I am new to numpyro, so please bear with me. A few year ago I wrote in Stan a spatiotemporal model for analysing climate extremes. Recently, I decided to translate such model to numpyro to see if it would run faster (using NUTS). When I set “num_chains=1”, the model runs indeed 3x faster (on CPU) in numpyro and the results are identical to those in Stan, which is great. However, when I set “num_chains” to >1, the chains run much slower, almost an order of magnitude slower (1 hour for single chain vs 10 hours when using multiple chains). I was hoping you could help me understand why this might be happening and how to fix it. Of course, I could just run several chains separately and merge them together afterwards, but this is not ideal. I have a server available with CPU(s)=56, Core(s)=14, RAM=376GB. I am calling “numpyro.set_host_device_count(56)” at the beginning. I would be really grateful if you could put me out of my misery and help me figure out what’s going on.

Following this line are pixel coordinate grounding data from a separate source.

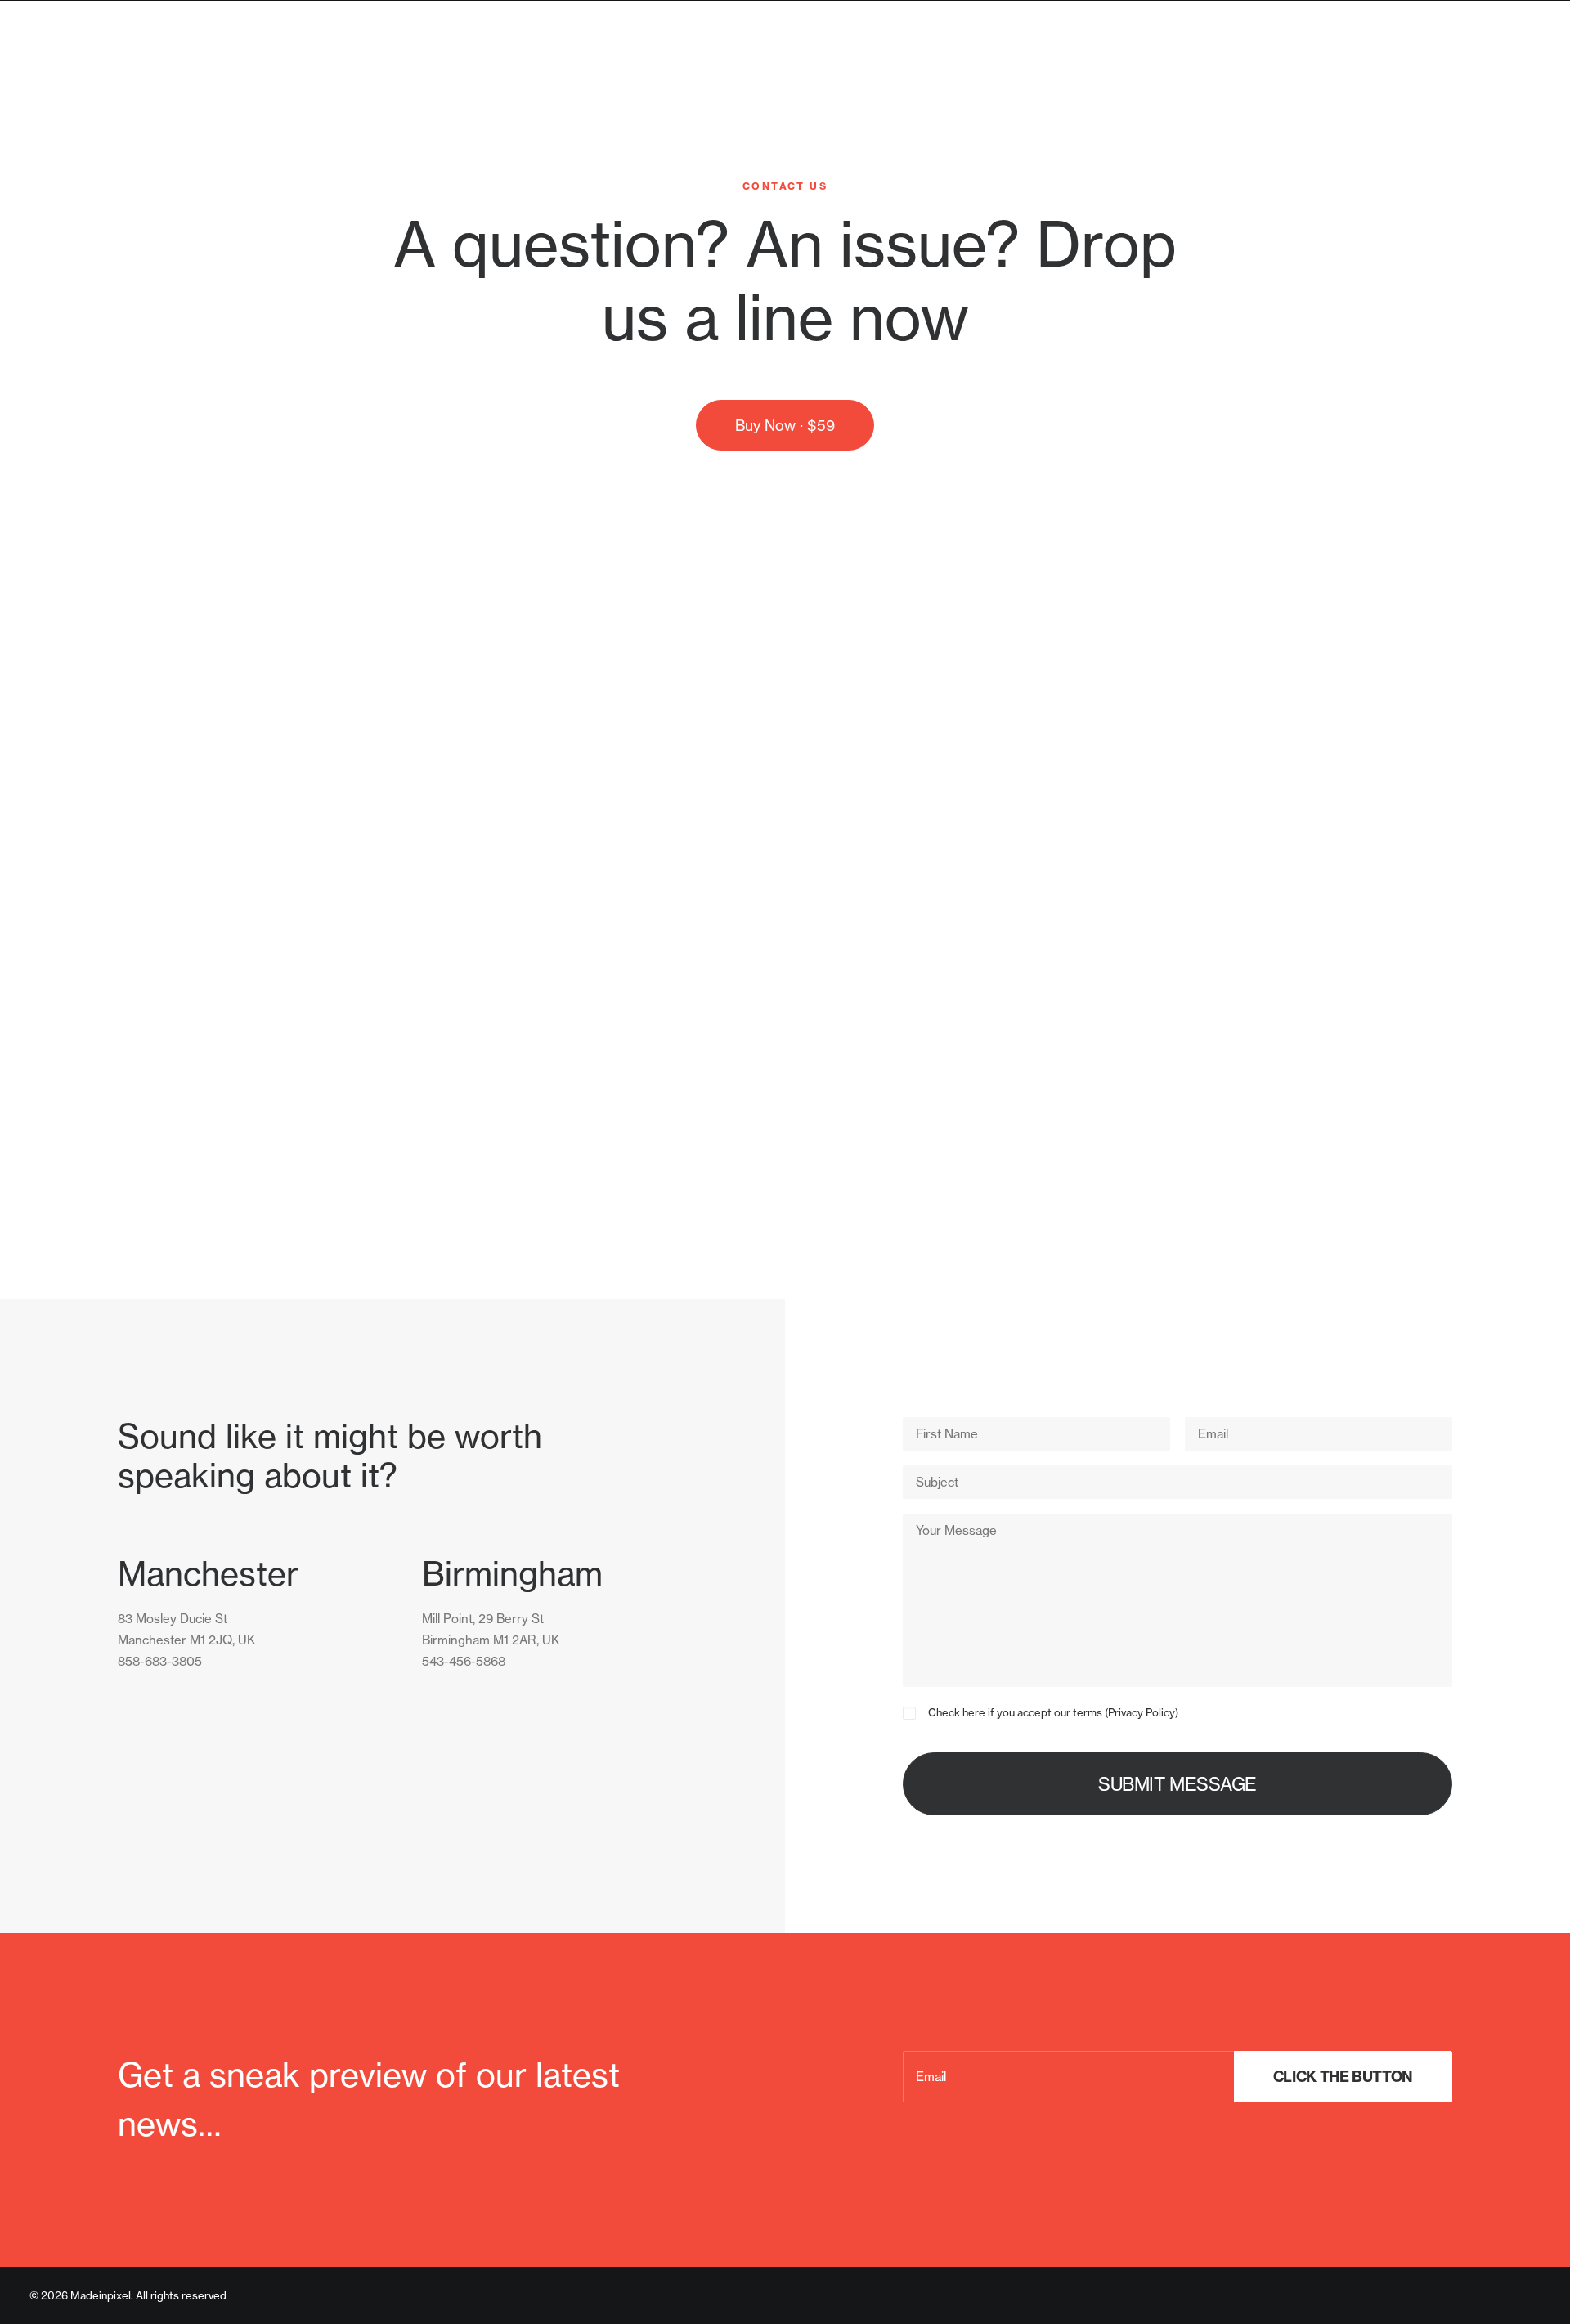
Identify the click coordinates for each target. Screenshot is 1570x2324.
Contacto (1508, 67)
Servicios (1416, 67)
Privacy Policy (1141, 1712)
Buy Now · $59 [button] (785, 425)
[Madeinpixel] (109, 67)
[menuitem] (1421, 68)
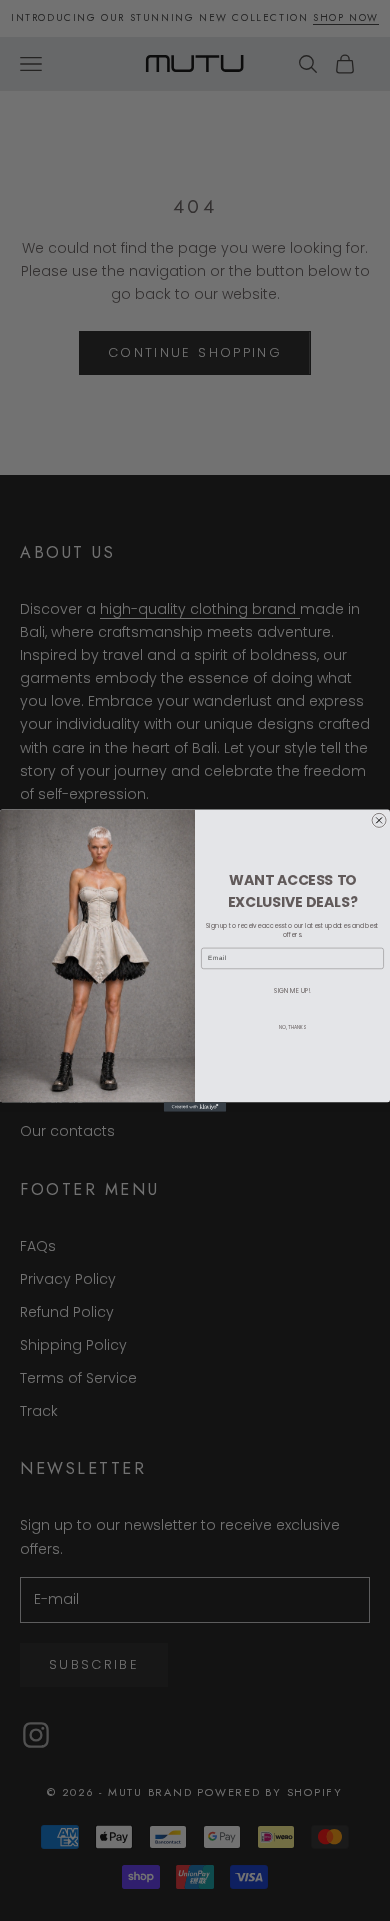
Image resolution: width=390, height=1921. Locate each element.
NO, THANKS (292, 1027)
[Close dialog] (379, 820)
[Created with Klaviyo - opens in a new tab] (195, 1106)
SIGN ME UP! (292, 990)
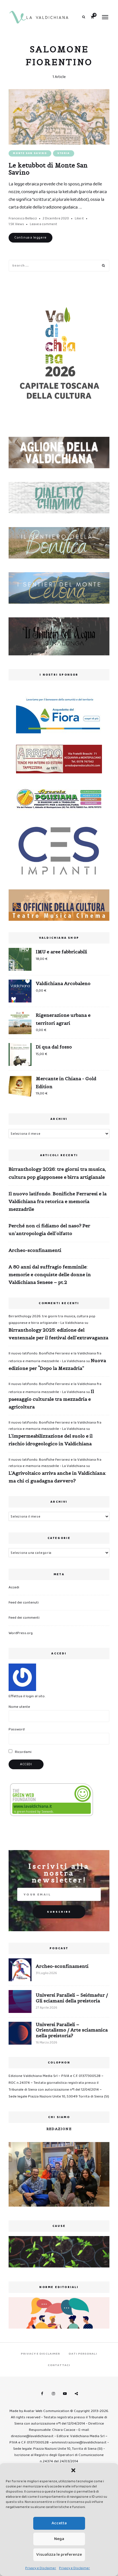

By the way, in Stan, when I use multiple chains they run just as fast as when using a single chain.

Many thanks,

please refer to other threads in this forum like this one

Thanks very much for the link. However, this is not a case of some chains running slower, but rather all of the chains consistently running almost 10x slower. Yes, in Stan, some chains will run slightly faster or slower, depending on how they adapt. But the issue I am facing here seems to be that computational performance degrades dramatically when using parallel chains. I was wondering if there is something obvious I am missing or something I needed to be aware of, hence the reason for my message.

Edit: In numpyro, when I run 4 chains in parallel, the ‘top’ command shows one single PID with a CPU usage of 400%. In Stan, what I see is four PIDs each with a CPU usage of 100%. Does that mean the four threads are running on a single core?

XLA is not optimized for paralleling over CPU cores. If you run 4 chains, you can set host device count to 4. For large number of chains, you can use chain_method="vectorized" without setting host device count - but I guess this way is only fast on GPU. You might want to explore mpi4jax to launch MCMC single-chain runs on multiple processes.